• EXTRACT PROVIDED
One woman’s portrayal of a Canadian WWII veteran who reluctantly returns to Normandy, France, for the 60th Anniversary of the D-Day invasion. While revisiting the beach, Jake encounters Isabelle, a bright, precocious 10-year-old from the local village whose natural curiosity and magical charm challenges the old soldier to face some long-ignored ghosts. Most notably the war-time death of his eldest brother, Chester, a once promising young musician. Julia did a convincing job as the four characters; Isabella, Grandme’re, Jake and the school teacher.
In June 2004, Julia travelled to Normandy, France, for the 60th Anniversary of D-Day. She attended many ceremonies, walked the coastline and interviewed numerous veterans who had returned for the occasion. The experiences of the veterans as well as her own discoveries and a life long interest in Remembrance Day led to the creation of the play, a love letter of thanks to past and present men and women who sacrificed much, including their lives for the greater good.

• TASKS AND EXERCISES
1) In the play description, who was Chester?
2) Retype everything in the play description from "One woman’s portrayal" down to "the school teacher.".
The items that follow come from a separate source and are unrelated to the play description.

• RECORDS PROVIDED
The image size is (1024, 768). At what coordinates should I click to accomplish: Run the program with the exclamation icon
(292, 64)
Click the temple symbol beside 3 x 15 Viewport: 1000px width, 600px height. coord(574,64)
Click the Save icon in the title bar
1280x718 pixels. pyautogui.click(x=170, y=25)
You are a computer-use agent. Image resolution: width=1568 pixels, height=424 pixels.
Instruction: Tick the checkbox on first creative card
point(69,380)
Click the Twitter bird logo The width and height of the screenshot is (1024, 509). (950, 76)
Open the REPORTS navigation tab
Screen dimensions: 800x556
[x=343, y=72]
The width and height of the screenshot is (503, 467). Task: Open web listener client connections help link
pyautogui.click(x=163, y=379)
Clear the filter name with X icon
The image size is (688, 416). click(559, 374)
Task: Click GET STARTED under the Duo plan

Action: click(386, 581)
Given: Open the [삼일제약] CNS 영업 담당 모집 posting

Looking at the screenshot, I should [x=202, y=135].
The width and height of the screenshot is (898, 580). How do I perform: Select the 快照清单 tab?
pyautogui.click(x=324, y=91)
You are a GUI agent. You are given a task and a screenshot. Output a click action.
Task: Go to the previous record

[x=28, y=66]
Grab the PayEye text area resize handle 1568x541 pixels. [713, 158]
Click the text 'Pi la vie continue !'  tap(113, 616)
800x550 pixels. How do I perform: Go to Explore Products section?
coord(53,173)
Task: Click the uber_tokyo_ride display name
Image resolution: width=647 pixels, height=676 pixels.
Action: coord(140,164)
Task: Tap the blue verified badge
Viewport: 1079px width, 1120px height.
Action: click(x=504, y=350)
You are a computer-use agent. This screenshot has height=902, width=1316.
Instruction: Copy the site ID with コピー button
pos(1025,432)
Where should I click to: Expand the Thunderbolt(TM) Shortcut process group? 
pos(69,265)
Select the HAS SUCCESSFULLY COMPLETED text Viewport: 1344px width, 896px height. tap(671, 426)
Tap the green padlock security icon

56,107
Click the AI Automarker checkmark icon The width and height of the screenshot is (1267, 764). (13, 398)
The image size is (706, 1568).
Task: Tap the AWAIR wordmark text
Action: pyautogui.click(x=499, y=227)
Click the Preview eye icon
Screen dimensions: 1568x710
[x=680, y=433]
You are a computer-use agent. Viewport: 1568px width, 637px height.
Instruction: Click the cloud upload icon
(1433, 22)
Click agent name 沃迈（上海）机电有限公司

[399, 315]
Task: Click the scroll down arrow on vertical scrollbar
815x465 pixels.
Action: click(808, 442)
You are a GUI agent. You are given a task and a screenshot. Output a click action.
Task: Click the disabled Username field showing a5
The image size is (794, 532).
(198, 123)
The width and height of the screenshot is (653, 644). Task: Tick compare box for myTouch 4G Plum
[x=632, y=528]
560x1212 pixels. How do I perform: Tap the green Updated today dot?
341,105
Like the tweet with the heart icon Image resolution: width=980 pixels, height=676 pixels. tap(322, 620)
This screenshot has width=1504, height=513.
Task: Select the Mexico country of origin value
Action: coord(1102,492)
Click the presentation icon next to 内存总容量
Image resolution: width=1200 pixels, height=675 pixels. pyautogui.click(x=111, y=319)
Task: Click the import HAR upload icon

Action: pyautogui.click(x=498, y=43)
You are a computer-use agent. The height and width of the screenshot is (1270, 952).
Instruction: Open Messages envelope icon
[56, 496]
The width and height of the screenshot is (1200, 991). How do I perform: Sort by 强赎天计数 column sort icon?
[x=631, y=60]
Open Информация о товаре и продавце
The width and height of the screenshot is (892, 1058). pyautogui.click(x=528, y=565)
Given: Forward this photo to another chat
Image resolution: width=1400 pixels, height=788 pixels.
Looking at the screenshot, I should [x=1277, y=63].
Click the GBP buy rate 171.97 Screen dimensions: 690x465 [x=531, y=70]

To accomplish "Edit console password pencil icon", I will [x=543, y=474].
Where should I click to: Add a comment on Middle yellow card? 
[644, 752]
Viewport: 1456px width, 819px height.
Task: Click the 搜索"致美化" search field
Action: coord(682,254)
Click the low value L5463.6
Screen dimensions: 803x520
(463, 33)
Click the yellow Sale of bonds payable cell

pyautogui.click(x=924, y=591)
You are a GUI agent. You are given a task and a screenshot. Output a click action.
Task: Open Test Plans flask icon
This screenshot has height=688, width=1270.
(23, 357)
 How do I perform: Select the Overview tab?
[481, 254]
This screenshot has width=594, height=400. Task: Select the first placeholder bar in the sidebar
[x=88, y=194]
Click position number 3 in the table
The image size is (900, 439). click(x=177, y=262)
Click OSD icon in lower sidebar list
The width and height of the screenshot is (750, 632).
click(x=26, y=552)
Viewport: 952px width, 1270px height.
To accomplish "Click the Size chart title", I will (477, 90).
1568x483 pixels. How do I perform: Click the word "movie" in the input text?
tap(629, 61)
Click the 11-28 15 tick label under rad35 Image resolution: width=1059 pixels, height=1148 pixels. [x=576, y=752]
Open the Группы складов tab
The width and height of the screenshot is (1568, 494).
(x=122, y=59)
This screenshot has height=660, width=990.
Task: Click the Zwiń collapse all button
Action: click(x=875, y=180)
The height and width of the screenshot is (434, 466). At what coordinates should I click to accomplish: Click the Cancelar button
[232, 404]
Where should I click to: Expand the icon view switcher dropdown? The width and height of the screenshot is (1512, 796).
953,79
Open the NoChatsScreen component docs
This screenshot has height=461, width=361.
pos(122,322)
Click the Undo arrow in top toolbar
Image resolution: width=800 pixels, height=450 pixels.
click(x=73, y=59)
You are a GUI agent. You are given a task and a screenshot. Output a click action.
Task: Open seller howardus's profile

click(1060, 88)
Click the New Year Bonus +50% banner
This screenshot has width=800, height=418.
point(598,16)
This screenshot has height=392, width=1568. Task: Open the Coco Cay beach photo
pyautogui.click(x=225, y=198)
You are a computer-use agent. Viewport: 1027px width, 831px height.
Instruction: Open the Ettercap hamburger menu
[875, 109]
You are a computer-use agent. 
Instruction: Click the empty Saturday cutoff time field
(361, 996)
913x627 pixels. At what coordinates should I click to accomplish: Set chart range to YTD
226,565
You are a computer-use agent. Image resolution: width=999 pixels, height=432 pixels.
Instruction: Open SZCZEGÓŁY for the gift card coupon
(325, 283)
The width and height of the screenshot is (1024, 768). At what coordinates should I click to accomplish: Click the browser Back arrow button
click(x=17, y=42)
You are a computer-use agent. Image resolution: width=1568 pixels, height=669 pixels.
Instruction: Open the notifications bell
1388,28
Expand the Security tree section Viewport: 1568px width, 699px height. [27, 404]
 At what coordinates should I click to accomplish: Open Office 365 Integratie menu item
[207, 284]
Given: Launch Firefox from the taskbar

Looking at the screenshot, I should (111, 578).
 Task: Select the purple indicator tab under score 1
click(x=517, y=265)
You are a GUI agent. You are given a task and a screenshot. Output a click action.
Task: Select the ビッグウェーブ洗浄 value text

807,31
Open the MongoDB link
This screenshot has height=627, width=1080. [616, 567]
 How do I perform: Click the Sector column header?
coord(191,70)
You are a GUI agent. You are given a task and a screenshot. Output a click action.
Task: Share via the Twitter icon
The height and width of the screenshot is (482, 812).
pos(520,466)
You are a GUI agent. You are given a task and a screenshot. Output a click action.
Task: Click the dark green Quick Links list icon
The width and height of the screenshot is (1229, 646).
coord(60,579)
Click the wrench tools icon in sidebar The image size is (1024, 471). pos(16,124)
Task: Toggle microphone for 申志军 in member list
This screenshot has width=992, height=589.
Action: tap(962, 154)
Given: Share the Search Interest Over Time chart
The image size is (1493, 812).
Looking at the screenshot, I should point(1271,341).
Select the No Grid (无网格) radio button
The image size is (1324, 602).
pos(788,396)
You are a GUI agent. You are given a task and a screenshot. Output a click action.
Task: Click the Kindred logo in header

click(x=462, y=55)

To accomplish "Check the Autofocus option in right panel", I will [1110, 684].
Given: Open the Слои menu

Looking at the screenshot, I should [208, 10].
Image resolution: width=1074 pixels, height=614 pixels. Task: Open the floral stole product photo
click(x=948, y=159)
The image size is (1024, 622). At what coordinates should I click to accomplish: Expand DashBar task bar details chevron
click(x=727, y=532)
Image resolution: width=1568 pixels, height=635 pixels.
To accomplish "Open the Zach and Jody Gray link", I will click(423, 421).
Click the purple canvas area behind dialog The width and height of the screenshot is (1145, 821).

• ANSWERS
1) Chester was Jake's eldest brother, a once promising young musician who died during the war.

2)
One woman’s portrayal of a Canadian WWII veteran who reluctantly returns to Normandy, France, for the 60th Anniversary of the D-Day invasion. While revisiting the beach, Jake encounters Isabelle, a bright, precocious 10-year-old from the local village whose natural curiosity and magical charm challenges the old soldier to face some long-ignored ghosts. Most notably the war-time death of his eldest brother, Chester, a once promising young musician. Julia did a convincing job as the four characters; Isabella, Grandme’re, Jake and the school teacher.